Originally published in Church Times
The Archbishop of Cape Town, Dr Thabo Makgoba, one of the main speakers at the 40th-anniversary celebrations of the United Democratic Front (UDF), expressed pride in being “a child of the UDF”, and acknowledged the organisation’s contribution to the struggle against apartheid, and to his own personal journey. He called for South Africans to be honest with one another about the country’s failings, and work hard to reset the nation’s moral compass.
The event in City Hall, Johannesburg, last Sunday, was held to commemorate the founding of the UDF in Mitchell’s Plain, Cape Town, on August 20 1983, during the height of apartheid. The UDF was the key anti-apartheid movement in the eighties in South Africa, made up at the time of more than 500 grassroots and civic organisations, along with trade unions and religious bodies that played a significant part in the struggle to achieve freedom and democracy in South Africa.
Dr Makgoba attended the UDF’s launch in Cape Town as a young science student. In a video address that, because of technical glitches, was in the end not delivered live at the event but put on its website, he said: “Nothing had prepared us for the dynamism, the energy, the revolutionary power that emerged from that gathering. . . And nothing prepared me for the oratory, the insights, the spirituality and sound theology of Dr Boesak’s famous ‘three little words’ speech.”
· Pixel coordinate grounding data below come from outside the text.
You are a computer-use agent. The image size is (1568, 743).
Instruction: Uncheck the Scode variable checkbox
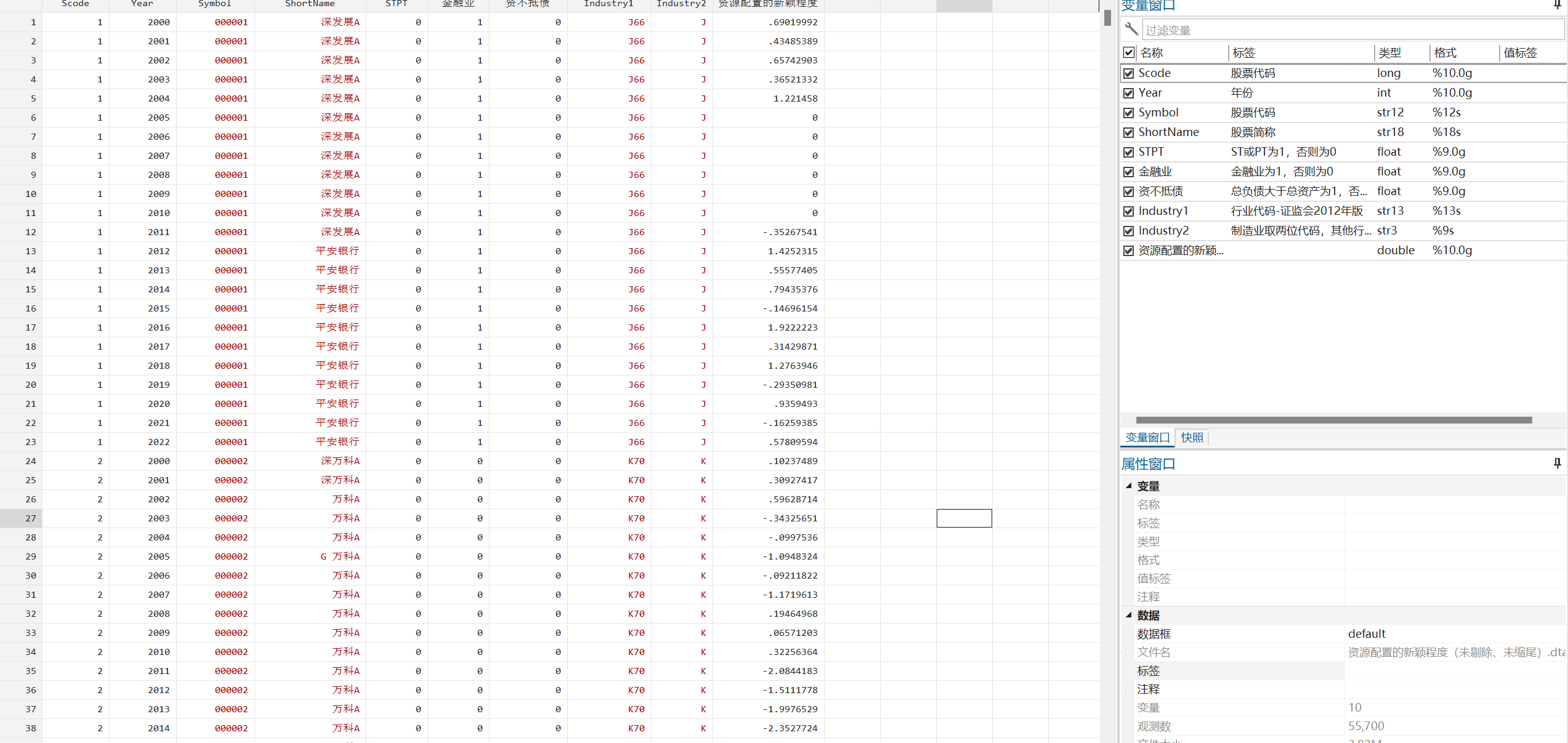coord(1128,73)
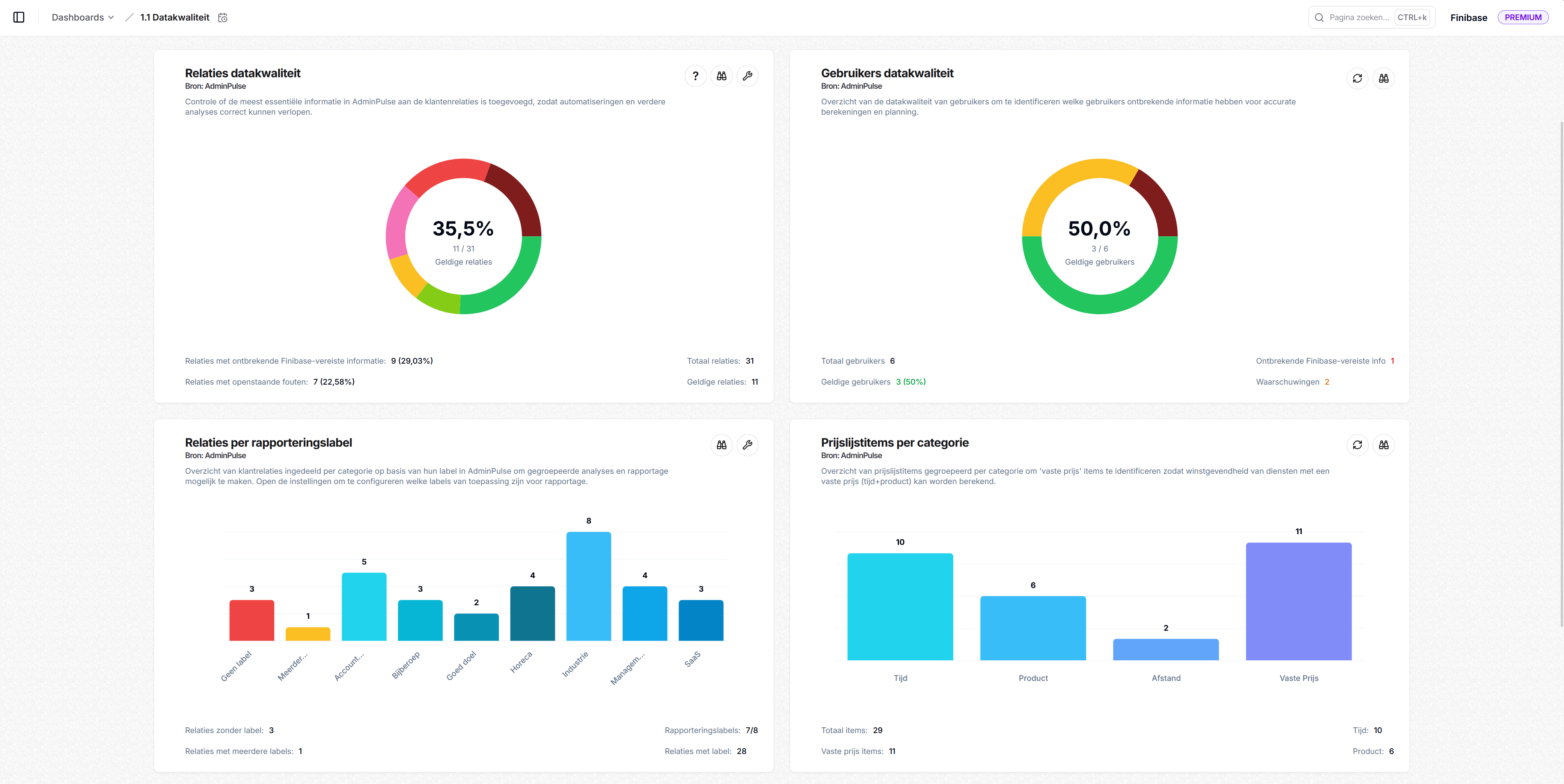Click binoculars icon in Relaties datakwaliteit card
1564x784 pixels.
click(721, 76)
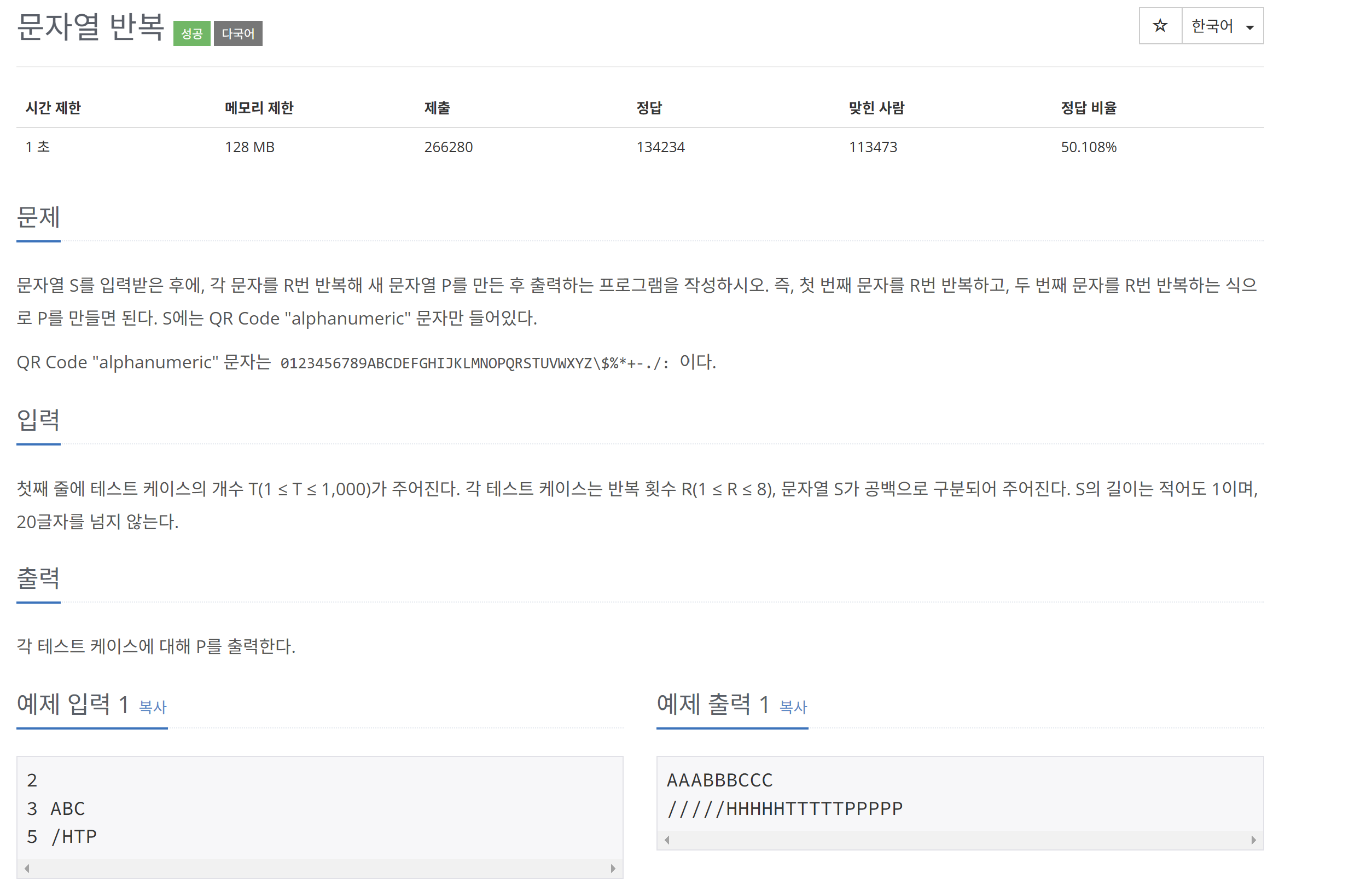The width and height of the screenshot is (1372, 891).
Task: Click the QR Code alphanumeric character list
Action: point(474,363)
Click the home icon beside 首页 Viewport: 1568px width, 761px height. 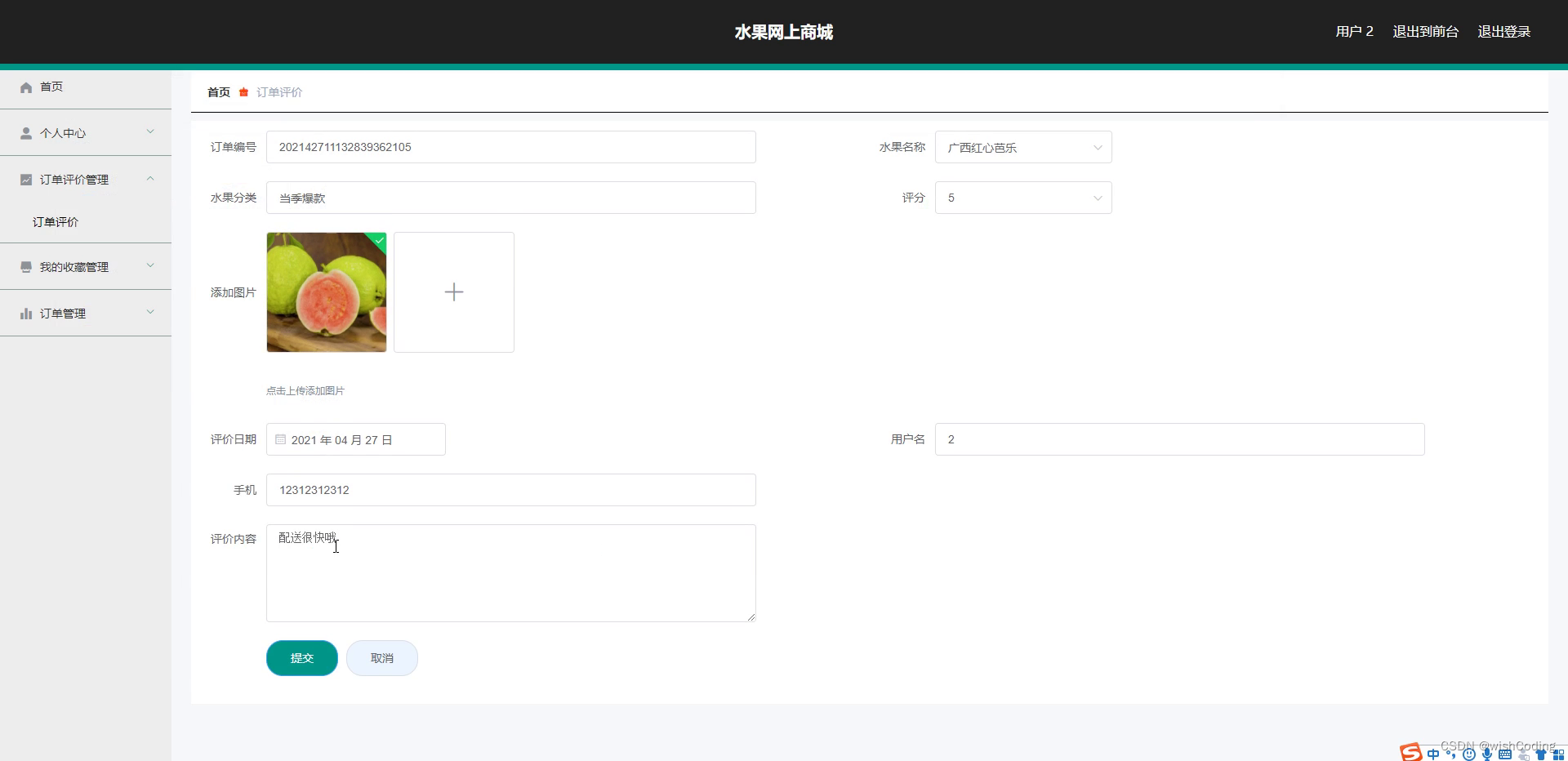point(26,87)
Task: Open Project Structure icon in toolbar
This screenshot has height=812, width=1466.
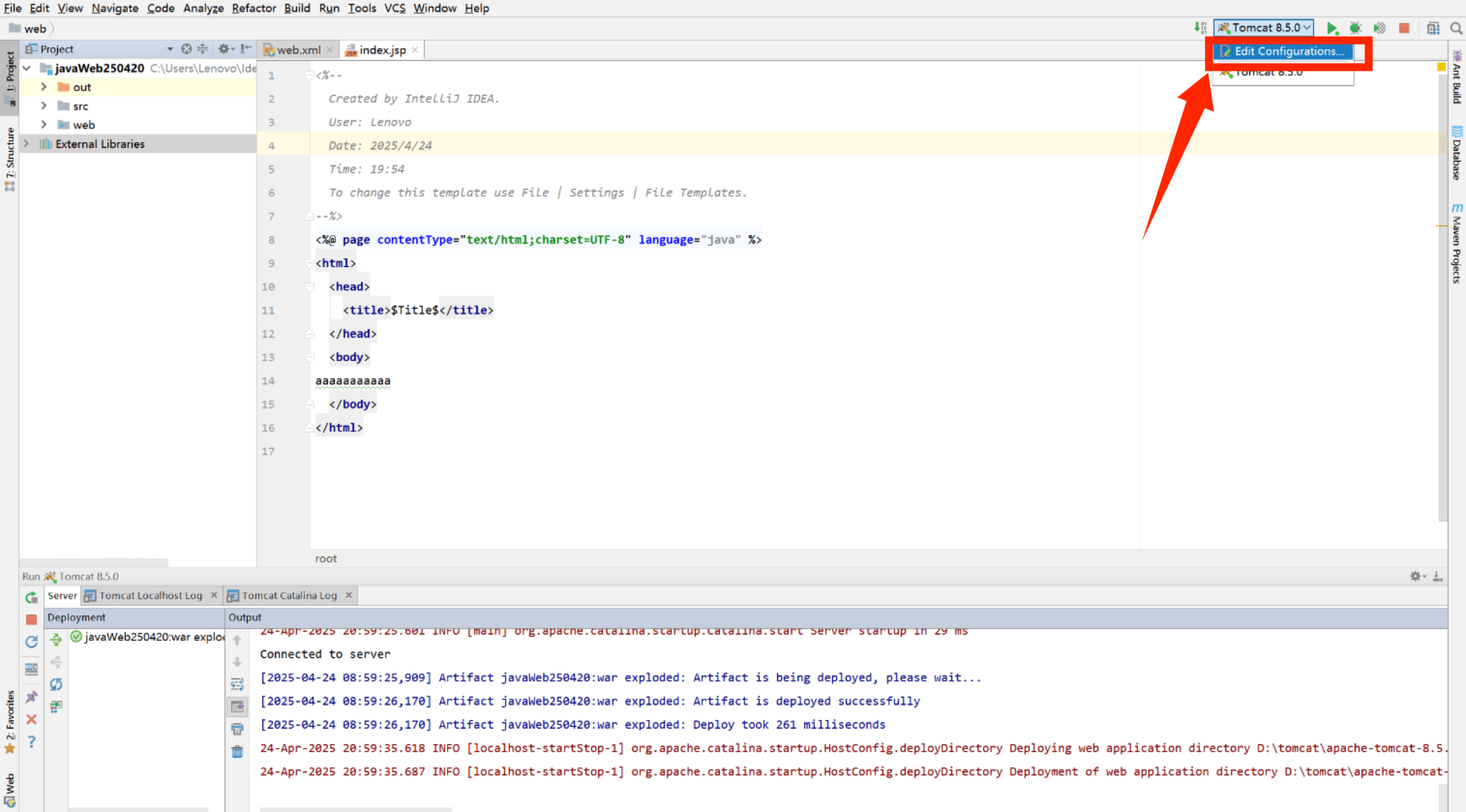Action: 1433,28
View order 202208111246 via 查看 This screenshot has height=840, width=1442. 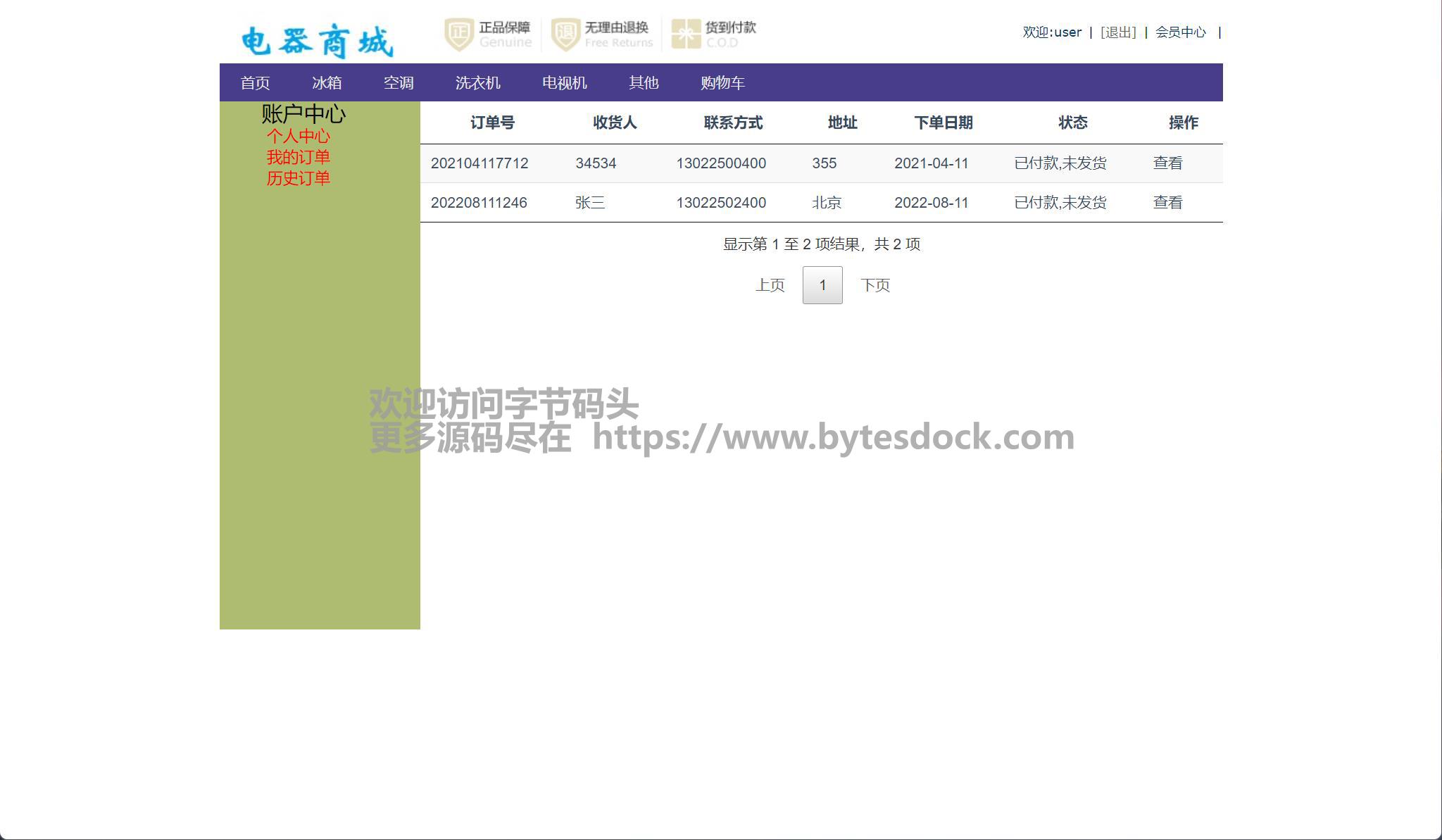[1167, 203]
The Rev Dr Allan Boesak was a leader in the formation of the UDF, and gave the keynote speech at its launch in 1983. In August 1982, he became the president of the World Alliance of Reformed Churches (WARC), in Ottowa, which gave him international standing, and, as Archbishop Desmond Tutu humorously pointed out at the time, made him the spiritual head of the whites-only Dutch Reformed Church, of which most of the apartheid Cabinet were members.
Dr Makgoba recalled: “Many of you will remember it, when, in that inspiring rhetoric, he spoke of the rights we were demanding. He told us that we didn’t have to have a vast vocabulary to understand them. We didn’t need a philosophical bent to grasp them. No, his message was simple, he declared: We wanted all our rights, and we wanted them here and we wanted them now.
“It fired me up, and the fact that Allan Boesak was a cleric helped enable me to work within the leadership of the Anglican student movement.”
Boesak declined an invitation to attend, and was not mentioned by other speakers. Writing to a former UDF secretary-general, Popo Molefe, in early August, he delivered a criticism of the ANC ruling party.
The commemoration started with multi-faith prayers in the tradition of the UDF, and was attended by two former South African Presidents, Thabo Mbeki and Kgalema Motlanthe, as well as the current President, Cyril Ramaphosa, a former trade unionist and UDF activist.